The "current continuation" or "continuation of the computation step" is the continuation that, from the perspective of running code, would be derived from the current point in a program's execution. The term continuations can also be used to refer to first-class continuations, which are constructs that give a programming language the ability to save the execution state at any pointand return to that point at a later point in the program.(yield keywork in some languages, such as c# or python)
•Goroutines: They claim to be unlike anything else, but they seem to be exactly green threads, as in, process-managed in a single address space and multiplexed onto system threads.
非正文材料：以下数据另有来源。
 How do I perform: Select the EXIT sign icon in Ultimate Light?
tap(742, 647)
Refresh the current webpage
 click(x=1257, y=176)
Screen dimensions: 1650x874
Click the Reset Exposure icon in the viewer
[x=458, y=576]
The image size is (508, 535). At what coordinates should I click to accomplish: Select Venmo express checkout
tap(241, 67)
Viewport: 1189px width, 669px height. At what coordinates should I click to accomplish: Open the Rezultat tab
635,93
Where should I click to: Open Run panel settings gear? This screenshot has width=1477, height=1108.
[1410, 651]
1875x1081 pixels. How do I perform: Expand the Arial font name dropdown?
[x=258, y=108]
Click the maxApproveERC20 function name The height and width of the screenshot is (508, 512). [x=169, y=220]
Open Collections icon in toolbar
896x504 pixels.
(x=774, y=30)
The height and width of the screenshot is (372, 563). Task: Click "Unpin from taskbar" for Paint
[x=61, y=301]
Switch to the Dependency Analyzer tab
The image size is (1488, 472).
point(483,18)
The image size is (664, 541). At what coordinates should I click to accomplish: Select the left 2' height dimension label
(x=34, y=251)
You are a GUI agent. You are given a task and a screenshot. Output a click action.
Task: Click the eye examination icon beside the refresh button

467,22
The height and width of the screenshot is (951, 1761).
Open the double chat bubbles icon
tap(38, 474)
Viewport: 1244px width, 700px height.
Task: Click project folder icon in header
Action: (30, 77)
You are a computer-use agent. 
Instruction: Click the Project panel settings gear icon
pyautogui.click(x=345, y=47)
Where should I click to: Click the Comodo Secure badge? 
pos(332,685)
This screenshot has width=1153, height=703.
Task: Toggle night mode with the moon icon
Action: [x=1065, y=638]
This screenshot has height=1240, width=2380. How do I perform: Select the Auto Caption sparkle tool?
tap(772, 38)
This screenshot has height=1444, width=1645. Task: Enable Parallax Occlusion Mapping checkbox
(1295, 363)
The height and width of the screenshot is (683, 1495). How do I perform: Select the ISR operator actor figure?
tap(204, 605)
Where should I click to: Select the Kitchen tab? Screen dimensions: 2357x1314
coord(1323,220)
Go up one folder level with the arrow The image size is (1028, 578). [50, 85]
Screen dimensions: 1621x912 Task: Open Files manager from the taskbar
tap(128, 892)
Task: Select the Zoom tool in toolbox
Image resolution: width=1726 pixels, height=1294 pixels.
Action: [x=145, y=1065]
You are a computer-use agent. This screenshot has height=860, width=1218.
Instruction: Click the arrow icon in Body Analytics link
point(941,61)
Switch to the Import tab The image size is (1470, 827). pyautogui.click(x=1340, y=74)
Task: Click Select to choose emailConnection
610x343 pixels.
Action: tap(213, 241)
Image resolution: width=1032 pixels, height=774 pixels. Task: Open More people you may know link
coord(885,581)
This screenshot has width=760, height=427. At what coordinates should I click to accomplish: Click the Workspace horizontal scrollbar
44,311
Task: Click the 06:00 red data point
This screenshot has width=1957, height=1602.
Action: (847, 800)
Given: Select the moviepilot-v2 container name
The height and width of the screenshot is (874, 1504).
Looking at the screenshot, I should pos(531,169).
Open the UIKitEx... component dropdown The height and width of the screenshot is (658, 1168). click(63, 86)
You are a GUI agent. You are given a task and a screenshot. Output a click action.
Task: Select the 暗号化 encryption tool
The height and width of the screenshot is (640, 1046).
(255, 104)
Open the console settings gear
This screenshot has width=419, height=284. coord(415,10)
Perhaps somebody with more knowledge of Go can cut through the marketing material.
我不能认同这种观点,事件是一个语义词,用事件模式编程,能够更符合日常生活中事件用语,比如XXX发生事件了,事件的发生是随机的,那么响应处理也是随机的,事件一词的背后本质就是异步。
事件编程关键是能够用异步思维处理分析业务,这就能高效率利用硬件,虽然事件落实到硬件或Linux底层都是一样。这根本是两个层次的问题。
打个比喻,快克是感冒药,其成分是乙酰氨基酚,但是“快克”肯定比“乙酰氨基酚”更易于被人接受,易于被人使用。而事件相对线程一词,类似快克相对乙酰氨基酚一样。
从以人为中心的软件角度来看,事件巧妙地打通了业务需求和软件实现之间的鸿沟,既准确表达需求中概念,又能实现高性能并发,充分利用多CPU。
如果从以CPU机器为中心的软件角度看,事件和线程没有什么区别,用脚趾头都能想通,不知为何还有人要去证明什么?无非是想把程序员绕进以CPU机器为核心的僵化思维体系而已。
呵呵,我以为你是转发的,我们角度不同,不过你的角度更经典classic,有学院风格,我的好像是有点"野路子",但是个人感觉更实用些,不过初学者可能不太容易理解。